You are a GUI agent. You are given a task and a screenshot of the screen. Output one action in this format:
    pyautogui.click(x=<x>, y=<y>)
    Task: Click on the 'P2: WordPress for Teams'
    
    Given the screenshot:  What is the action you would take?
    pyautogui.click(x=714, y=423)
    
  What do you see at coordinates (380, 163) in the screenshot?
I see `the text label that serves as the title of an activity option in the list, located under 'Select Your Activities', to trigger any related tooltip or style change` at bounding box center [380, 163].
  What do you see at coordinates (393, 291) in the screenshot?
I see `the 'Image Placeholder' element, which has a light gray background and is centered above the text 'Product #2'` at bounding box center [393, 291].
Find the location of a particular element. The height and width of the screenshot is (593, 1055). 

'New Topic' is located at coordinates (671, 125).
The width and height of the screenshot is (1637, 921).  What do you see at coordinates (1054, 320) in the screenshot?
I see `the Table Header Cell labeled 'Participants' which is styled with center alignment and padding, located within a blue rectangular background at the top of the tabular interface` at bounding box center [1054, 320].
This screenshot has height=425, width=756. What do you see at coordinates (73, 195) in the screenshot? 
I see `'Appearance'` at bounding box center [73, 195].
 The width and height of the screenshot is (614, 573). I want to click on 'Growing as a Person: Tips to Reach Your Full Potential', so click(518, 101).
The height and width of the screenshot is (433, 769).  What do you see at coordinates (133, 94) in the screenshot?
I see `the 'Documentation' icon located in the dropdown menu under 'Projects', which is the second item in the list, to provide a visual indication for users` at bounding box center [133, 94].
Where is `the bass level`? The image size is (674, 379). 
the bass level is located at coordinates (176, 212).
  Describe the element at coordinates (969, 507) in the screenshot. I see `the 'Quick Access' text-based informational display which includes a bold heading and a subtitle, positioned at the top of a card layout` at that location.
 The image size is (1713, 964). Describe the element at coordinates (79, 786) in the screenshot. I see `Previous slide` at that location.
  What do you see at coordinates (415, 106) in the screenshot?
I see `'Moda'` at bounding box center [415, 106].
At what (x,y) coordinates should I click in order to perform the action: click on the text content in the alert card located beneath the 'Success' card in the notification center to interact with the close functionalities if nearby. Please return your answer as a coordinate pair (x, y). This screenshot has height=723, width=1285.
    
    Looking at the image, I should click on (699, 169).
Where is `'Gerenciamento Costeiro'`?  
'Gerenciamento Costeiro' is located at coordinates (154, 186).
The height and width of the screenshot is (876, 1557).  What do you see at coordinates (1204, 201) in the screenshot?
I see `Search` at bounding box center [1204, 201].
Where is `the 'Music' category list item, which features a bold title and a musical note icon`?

:::

■ What is asked:
Revise all of the records above by replacing "height and width" with "size" wherever it occurs, and leave every other part unchanged.

■ Solution for this problem:
You are a GUI agent. You are given a task and a screenshot of the screen. Output one action in this format:
    pyautogui.click(x=<x>, y=<y>)
    Task: Click on the 'P2: WordPress for Teams'
    
    Given the screenshot:  What is the action you would take?
    pyautogui.click(x=714, y=423)
    
  What do you see at coordinates (380, 163) in the screenshot?
I see `the text label that serves as the title of an activity option in the list, located under 'Select Your Activities', to trigger any related tooltip or style change` at bounding box center [380, 163].
  What do you see at coordinates (393, 291) in the screenshot?
I see `the 'Image Placeholder' element, which has a light gray background and is centered above the text 'Product #2'` at bounding box center [393, 291].
Find the location of a particular element. The size of the screenshot is (593, 1055). 

'New Topic' is located at coordinates (671, 125).
The width and height of the screenshot is (1637, 921).  What do you see at coordinates (1054, 320) in the screenshot?
I see `the Table Header Cell labeled 'Participants' which is styled with center alignment and padding, located within a blue rectangular background at the top of the tabular interface` at bounding box center [1054, 320].
This screenshot has height=425, width=756. What do you see at coordinates (73, 195) in the screenshot? 
I see `'Appearance'` at bounding box center [73, 195].
 The width and height of the screenshot is (614, 573). I want to click on 'Growing as a Person: Tips to Reach Your Full Potential', so click(518, 101).
The size of the screenshot is (433, 769).  What do you see at coordinates (133, 94) in the screenshot?
I see `the 'Documentation' icon located in the dropdown menu under 'Projects', which is the second item in the list, to provide a visual indication for users` at bounding box center [133, 94].
Where is `the bass level`? The image size is (674, 379). 
the bass level is located at coordinates (176, 212).
  Describe the element at coordinates (969, 507) in the screenshot. I see `the 'Quick Access' text-based informational display which includes a bold heading and a subtitle, positioned at the top of a card layout` at that location.
 The image size is (1713, 964). Describe the element at coordinates (79, 786) in the screenshot. I see `Previous slide` at that location.
  What do you see at coordinates (415, 106) in the screenshot?
I see `'Moda'` at bounding box center [415, 106].
At what (x,y) coordinates should I click in order to perform the action: click on the text content in the alert card located beneath the 'Success' card in the notification center to interact with the close functionalities if nearby. Please return your answer as a coordinate pair (x, y). This screenshot has height=723, width=1285.
    
    Looking at the image, I should click on (699, 169).
Where is `'Gerenciamento Costeiro'`?  
'Gerenciamento Costeiro' is located at coordinates (154, 186).
The size of the screenshot is (876, 1557).  What do you see at coordinates (1204, 201) in the screenshot?
I see `Search` at bounding box center [1204, 201].
Where is `the 'Music' category list item, which features a bold title and a musical note icon`?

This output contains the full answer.